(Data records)
+++
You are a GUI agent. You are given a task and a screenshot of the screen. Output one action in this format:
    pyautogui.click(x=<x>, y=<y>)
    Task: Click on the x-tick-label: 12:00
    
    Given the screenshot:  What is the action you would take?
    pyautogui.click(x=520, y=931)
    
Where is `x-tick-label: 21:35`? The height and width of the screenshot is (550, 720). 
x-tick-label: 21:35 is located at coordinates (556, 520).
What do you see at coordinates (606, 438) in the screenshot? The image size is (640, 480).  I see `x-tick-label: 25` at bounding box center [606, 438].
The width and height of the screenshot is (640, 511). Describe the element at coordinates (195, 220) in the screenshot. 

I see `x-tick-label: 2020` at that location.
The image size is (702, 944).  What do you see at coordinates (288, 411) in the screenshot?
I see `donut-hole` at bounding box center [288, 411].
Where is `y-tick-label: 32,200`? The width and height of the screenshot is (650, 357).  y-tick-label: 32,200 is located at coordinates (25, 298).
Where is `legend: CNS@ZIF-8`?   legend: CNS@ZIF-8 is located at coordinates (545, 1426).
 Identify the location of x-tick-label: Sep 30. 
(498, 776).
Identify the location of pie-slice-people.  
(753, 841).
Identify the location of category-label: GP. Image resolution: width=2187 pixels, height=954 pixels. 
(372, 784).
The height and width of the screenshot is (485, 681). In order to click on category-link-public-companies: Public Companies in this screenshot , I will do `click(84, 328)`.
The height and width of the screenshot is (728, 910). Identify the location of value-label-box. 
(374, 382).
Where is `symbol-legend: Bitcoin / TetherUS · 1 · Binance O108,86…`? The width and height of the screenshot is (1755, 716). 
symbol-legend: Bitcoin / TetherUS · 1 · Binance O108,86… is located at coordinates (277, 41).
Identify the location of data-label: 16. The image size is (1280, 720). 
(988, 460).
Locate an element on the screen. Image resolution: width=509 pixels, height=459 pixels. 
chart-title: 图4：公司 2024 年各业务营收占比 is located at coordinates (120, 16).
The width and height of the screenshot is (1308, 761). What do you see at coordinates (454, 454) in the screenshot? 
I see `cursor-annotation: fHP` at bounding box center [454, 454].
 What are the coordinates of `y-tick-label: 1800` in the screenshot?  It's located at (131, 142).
+++
__Brief__:
Repeat all of the lines above word for word, with nothing changed.

__Exercise answer__:
You are a GUI agent. You are given a task and a screenshot of the screen. Output one action in this format:
    pyautogui.click(x=<x>, y=<y>)
    Task: Click on the x-tick-label: 12:00
    
    Given the screenshot:  What is the action you would take?
    pyautogui.click(x=520, y=931)
    
Where is `x-tick-label: 21:35`? The height and width of the screenshot is (550, 720). 
x-tick-label: 21:35 is located at coordinates (556, 520).
What do you see at coordinates (606, 438) in the screenshot? The image size is (640, 480).  I see `x-tick-label: 25` at bounding box center [606, 438].
The width and height of the screenshot is (640, 511). Describe the element at coordinates (195, 220) in the screenshot. 

I see `x-tick-label: 2020` at that location.
The image size is (702, 944).  What do you see at coordinates (288, 411) in the screenshot?
I see `donut-hole` at bounding box center [288, 411].
Where is `y-tick-label: 32,200`? The width and height of the screenshot is (650, 357).  y-tick-label: 32,200 is located at coordinates (25, 298).
Where is `legend: CNS@ZIF-8`?   legend: CNS@ZIF-8 is located at coordinates (545, 1426).
 Identify the location of x-tick-label: Sep 30. 
(498, 776).
Identify the location of pie-slice-people.  
(753, 841).
Identify the location of category-label: GP. Image resolution: width=2187 pixels, height=954 pixels. 
(372, 784).
The height and width of the screenshot is (485, 681). In order to click on category-link-public-companies: Public Companies in this screenshot , I will do `click(84, 328)`.
The height and width of the screenshot is (728, 910). Identify the location of value-label-box. 
(374, 382).
Where is `symbol-legend: Bitcoin / TetherUS · 1 · Binance O108,86…`? The width and height of the screenshot is (1755, 716). 
symbol-legend: Bitcoin / TetherUS · 1 · Binance O108,86… is located at coordinates (277, 41).
Identify the location of data-label: 16. The image size is (1280, 720). 
(988, 460).
Locate an element on the screen. Image resolution: width=509 pixels, height=459 pixels. 
chart-title: 图4：公司 2024 年各业务营收占比 is located at coordinates (120, 16).
The width and height of the screenshot is (1308, 761). What do you see at coordinates (454, 454) in the screenshot? 
I see `cursor-annotation: fHP` at bounding box center [454, 454].
 What are the coordinates of `y-tick-label: 1800` in the screenshot?  It's located at (131, 142).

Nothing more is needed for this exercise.